2.    SUMMARY OF SIGNIFICANT ACCOUNTING POLICIES

      Basis of Presentation and Use of Estimates - As a result of the
      dissolution of the Company commenced on November 27, 1991, the Company
      changed its basis of accounting from a going-concern basis to the
      liquidation basis of accounting. Under the liquidation basis of
      accounting, assets and liabilities are stated at their estimated net
      realizable value and estimated costs through the liquidation are provided
      to the extent reasonably determinable. All costs incurred in the three
      months ended March 31, 1999 and 1998, respectively, have been charged to
      the liability account, Estimated Costs During Period of Liquidation, that
      was initially established upon adoption of the liquidation basis of
      accounting. During the three 


                                      -4-

<PAGE>   5

      months ended September 30, 1998, a provision of $164,500 for additional
      estimated costs during the period of liquidation was recorded due to the
      Company's reassessment, at that time, of the length of the remaining
      period until liquidation. A provision of $410,000 related to settlement
      of certain litigation was provided during the three months ended
      December 31, 1998 (see Note 6).

      As a result of the change in the Company's basis of accounting from the
      going-concern basis to the liquidation basis, assets in all years have
      been valued at estimated net realizable value, and liabilities in all
      years have been reflected at their estimated settlement amounts including
      estimated costs to be incurred during the period of liquidation. The
      valuation of assets and liabilities is based on management's estimates and
      assumptions as of the date of the financial statements; actual realization
      of the assets and settlement of liabilities could be higher or lower than
      the amounts indicated. There are a number of important factors which could
      cause actual results to differ from the estimates, including the
      settlement amount of claims and other liabilities to be paid in the
      liquidation, the amounts to be received for assets which have not yet been
      sold, and the time period and actual costs necessary to complete the plan
      of liquidation.

      The interim financial data as of and for the three months ended March 31,
      1999 and 1998, are unaudited and are presented on the liquidation basis of
      accounting in accordance with generally accepted accounting principles for
      interim financial information. Accordingly, they do not include all of the
      information and notes required by generally accepted accounting principles
      for complete financial statements. In management's opinion, all
      adjustments (consisting only of adjustments of a normal, recurring nature)
      necessary for a fair presentation have been included. The December 31,
      1998 financial information was derived from audited financial statements,
      but excludes certain disclosures included in the Company's audit report.

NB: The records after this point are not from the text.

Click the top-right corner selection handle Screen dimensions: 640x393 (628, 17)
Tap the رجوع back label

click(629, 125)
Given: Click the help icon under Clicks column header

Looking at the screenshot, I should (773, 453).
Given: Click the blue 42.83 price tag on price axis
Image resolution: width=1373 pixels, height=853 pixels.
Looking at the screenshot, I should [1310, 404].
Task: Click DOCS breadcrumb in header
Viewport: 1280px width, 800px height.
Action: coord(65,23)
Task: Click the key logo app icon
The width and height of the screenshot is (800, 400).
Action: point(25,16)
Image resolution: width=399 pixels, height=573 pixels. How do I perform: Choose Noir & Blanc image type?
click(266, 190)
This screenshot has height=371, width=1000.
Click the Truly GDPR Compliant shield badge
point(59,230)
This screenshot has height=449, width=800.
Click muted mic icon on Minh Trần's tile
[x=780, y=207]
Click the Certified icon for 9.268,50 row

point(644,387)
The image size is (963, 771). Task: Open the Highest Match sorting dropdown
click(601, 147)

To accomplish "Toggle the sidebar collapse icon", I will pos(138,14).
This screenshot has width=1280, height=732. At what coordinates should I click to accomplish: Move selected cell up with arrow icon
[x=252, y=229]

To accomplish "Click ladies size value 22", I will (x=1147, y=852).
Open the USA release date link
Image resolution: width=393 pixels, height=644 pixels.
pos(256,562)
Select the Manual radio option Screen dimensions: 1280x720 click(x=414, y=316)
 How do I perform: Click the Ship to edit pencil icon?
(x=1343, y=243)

      These financial statements should be read in conjunction with the audited
      financial statements and notes thereto for the year ended December 31,
      1998, as well as the other information included in the Company's annual
      report filed on Form 10-K. The statements of changes in net assets in
      liquidation for the interim periods presented are not necessarily
      indicative of the results for the year ending December 31, 1999 or any
      other interim period.

      Cash and Cash Equivalents - The Company considers all highly liquid
      investments with an original maturity of three months or less when
      purchased to be cash equivalents.

3.    INVESTMENTS

      In September 1998, as a result of the proposed merger of the residential
      property management operations of Insignia with Apartment Investment and
      Management Company ("AIMCO"), Insignia shareholders approved the spin-off
      and distribution by Insignia to its stockholders of all of the outstanding
      common stock of Insignia/ESG Holdings, Inc., a subsidiary of Insignia
      ("Holdings"). Holdings includes primarily the commercial real estate
      service, residential brokerage, and mortgage banking operations of
      Insignia. As a result of this distribution, each holder of shares of
      Class A common stock of Insignia received two shares of Holdings common
      stock for each three shares of Insignia common stock held. The shares of
      Insignia common stock continued to represent issued and outstanding shares
      of Insignia common stock ("Class A New common stock").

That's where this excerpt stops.